Problem details: Only the lines holding "computer" are wanted; find them in the listing and return each one.

Input material:

=======

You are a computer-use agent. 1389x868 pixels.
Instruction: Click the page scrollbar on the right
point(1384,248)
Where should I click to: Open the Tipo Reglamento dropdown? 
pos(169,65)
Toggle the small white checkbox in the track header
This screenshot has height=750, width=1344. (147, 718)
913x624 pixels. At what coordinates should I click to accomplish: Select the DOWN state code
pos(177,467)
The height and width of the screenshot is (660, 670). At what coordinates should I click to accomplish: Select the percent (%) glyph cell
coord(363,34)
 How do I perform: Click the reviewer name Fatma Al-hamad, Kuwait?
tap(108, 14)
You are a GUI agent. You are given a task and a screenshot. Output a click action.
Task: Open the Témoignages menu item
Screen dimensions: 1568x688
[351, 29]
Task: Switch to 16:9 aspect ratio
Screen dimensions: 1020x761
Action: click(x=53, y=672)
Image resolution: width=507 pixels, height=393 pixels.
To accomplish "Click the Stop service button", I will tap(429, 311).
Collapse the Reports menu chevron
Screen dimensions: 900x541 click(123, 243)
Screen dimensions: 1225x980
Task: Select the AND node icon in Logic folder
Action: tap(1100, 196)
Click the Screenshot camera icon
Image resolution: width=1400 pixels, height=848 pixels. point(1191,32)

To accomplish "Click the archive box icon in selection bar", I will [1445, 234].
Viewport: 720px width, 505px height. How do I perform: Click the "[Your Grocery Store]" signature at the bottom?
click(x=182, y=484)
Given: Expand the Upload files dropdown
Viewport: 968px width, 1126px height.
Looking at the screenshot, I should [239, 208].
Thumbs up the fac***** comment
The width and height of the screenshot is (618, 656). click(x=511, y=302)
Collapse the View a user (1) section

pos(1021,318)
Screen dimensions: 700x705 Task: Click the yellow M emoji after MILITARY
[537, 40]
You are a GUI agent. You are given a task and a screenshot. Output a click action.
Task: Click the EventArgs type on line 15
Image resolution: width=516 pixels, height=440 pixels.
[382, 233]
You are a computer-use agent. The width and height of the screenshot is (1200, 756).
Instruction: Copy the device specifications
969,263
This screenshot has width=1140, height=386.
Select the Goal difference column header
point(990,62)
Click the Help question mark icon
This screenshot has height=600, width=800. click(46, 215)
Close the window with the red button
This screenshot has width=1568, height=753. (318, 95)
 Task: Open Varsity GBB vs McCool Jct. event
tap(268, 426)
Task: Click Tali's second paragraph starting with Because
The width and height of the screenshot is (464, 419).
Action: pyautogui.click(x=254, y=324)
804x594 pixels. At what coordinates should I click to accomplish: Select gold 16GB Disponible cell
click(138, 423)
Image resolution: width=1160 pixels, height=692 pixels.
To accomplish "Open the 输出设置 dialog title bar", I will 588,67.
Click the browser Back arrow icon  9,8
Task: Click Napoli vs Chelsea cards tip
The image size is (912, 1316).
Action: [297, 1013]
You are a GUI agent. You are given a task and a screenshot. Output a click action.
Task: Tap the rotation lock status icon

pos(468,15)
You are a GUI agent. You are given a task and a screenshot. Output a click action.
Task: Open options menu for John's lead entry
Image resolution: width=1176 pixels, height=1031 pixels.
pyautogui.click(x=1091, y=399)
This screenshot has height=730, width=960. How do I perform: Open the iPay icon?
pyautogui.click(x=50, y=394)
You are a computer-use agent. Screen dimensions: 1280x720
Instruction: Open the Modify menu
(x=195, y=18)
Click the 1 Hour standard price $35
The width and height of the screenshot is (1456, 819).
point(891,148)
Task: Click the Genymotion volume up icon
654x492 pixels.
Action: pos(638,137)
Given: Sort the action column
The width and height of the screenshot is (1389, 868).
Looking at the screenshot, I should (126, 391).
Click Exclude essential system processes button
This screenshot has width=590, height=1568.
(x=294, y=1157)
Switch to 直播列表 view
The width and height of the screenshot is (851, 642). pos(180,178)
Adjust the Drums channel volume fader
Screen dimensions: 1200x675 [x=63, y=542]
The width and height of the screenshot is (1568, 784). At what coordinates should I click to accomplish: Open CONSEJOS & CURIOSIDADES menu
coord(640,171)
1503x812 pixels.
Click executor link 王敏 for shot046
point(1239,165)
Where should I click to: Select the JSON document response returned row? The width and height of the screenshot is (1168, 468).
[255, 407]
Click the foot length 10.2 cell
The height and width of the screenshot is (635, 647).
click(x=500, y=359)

=======

Solution for this exercise:
You are a computer-use agent. 1389x868 pixels.
You are a computer-use agent. The width and height of the screenshot is (1200, 756).
You are a computer-use agent. Screen dimensions: 1280x720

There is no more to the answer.